Yearly, the country loses about P200 billion a year to corruption, Transparency International Index asserts. That’s almost two percent of economic output. That could have eased the ravages of hunger. “Among developing Southeast Asian countries, the Philippines has the 2nd biggest undernourished population, next to Indonesia,” states the Food and Agriculture Organization’s ‘World Food Insecurity Report’.
Beyond price tags, is the theft of hope from ordinary people, like Naty. That is the real cost of this scam. And that brings to fore the blurred issue of restitution –- or the return of what was swiped from others. Beyond a jail term, how much will those ultimately found guilty be compelled to pay back?
Recall the taxpayer Zacchaeus’ arithmetic. ‘Look, Lord! Here and now I give half of my possessions to the poor,” he said. And if I cheated anybody out of anything, I will pay back four times the amount.’ Jesus said to him, ‘Today salvation has come to this house.”
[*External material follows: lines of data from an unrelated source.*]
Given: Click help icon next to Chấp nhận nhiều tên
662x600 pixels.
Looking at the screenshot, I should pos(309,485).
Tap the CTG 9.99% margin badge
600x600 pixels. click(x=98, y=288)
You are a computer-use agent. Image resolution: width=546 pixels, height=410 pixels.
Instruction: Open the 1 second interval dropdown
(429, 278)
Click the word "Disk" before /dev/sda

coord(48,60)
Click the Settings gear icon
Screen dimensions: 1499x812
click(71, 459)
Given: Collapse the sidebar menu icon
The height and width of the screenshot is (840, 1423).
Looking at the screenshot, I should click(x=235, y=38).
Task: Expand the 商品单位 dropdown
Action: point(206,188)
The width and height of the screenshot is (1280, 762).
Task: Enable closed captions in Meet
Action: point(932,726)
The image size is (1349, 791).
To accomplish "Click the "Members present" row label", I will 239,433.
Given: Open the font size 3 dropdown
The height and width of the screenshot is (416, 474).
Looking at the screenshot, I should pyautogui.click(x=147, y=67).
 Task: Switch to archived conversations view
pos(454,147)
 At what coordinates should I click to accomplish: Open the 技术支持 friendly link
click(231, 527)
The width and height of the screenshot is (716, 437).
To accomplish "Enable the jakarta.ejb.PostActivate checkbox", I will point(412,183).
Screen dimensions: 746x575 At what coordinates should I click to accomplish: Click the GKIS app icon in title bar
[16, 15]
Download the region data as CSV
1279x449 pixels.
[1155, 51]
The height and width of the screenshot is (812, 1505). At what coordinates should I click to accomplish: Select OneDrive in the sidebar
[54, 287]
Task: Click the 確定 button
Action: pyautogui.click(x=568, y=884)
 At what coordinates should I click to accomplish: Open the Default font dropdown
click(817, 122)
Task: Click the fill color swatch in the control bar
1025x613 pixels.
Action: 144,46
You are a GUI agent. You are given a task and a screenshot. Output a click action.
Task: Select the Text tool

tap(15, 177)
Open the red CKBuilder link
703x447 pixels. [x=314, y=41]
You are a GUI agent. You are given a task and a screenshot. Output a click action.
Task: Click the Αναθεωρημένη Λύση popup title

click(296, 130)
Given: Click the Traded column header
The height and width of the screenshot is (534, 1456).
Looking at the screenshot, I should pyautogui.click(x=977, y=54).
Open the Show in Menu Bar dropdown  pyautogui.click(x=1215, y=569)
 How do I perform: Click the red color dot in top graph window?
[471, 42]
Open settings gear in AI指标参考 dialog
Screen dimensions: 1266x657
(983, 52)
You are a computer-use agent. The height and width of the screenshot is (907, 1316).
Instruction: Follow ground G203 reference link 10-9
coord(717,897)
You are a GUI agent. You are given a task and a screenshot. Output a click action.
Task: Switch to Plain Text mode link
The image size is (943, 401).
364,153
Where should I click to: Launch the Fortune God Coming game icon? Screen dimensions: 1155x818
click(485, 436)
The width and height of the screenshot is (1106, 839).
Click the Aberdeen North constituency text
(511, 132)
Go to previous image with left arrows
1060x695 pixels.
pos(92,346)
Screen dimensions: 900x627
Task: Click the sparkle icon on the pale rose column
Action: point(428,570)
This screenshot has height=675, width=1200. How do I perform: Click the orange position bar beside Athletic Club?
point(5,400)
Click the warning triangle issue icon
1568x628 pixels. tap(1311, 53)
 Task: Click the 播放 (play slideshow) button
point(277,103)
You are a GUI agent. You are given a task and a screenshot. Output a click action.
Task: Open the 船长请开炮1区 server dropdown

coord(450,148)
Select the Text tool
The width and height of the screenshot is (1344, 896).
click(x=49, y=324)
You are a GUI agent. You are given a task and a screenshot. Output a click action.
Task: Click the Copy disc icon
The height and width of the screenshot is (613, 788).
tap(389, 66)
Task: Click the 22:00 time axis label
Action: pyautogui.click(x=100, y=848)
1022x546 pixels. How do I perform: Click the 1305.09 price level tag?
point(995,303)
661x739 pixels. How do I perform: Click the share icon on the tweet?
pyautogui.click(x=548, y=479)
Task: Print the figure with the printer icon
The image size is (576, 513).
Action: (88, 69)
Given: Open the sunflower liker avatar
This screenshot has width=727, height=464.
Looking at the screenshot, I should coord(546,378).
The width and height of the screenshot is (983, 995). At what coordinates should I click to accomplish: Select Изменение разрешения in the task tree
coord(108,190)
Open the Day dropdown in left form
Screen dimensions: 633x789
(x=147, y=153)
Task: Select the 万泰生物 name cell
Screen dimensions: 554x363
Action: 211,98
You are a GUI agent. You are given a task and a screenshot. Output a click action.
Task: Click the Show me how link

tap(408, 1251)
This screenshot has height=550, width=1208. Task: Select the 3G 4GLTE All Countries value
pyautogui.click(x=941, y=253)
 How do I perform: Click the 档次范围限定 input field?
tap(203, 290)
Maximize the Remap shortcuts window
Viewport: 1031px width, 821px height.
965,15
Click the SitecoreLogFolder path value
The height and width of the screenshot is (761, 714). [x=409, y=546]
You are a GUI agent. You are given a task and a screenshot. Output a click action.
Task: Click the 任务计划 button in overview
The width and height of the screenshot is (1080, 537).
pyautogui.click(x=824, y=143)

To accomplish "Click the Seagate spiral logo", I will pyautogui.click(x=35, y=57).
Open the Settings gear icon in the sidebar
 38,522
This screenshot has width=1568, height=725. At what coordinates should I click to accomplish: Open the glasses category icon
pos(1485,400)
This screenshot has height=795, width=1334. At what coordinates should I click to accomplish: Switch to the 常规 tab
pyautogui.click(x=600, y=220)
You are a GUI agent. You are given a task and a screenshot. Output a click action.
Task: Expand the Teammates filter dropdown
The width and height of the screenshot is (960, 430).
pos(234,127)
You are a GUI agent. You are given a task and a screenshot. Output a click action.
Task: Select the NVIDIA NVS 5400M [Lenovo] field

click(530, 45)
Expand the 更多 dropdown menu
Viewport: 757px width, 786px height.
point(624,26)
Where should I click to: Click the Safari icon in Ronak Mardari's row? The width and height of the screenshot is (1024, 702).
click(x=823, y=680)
The mathematics of sleaze is reflected in “splitting of the loot,” Sen. Teofisto Guingona said. Half went to the lawmaker and 5 percent to the chief of staff. Ten percent was grabbed by conspirators in receiving agencies. Janet Napoles, now in detention, kept 35 percent. “And zero percent goes to the claimed beneficiaries”.
In a 1955 award winning movie, the kid Marcelino offers a small loaf to the Crucified and says: “Tiene cara de hambre.” “You have the face of hunger.” Just like Naty.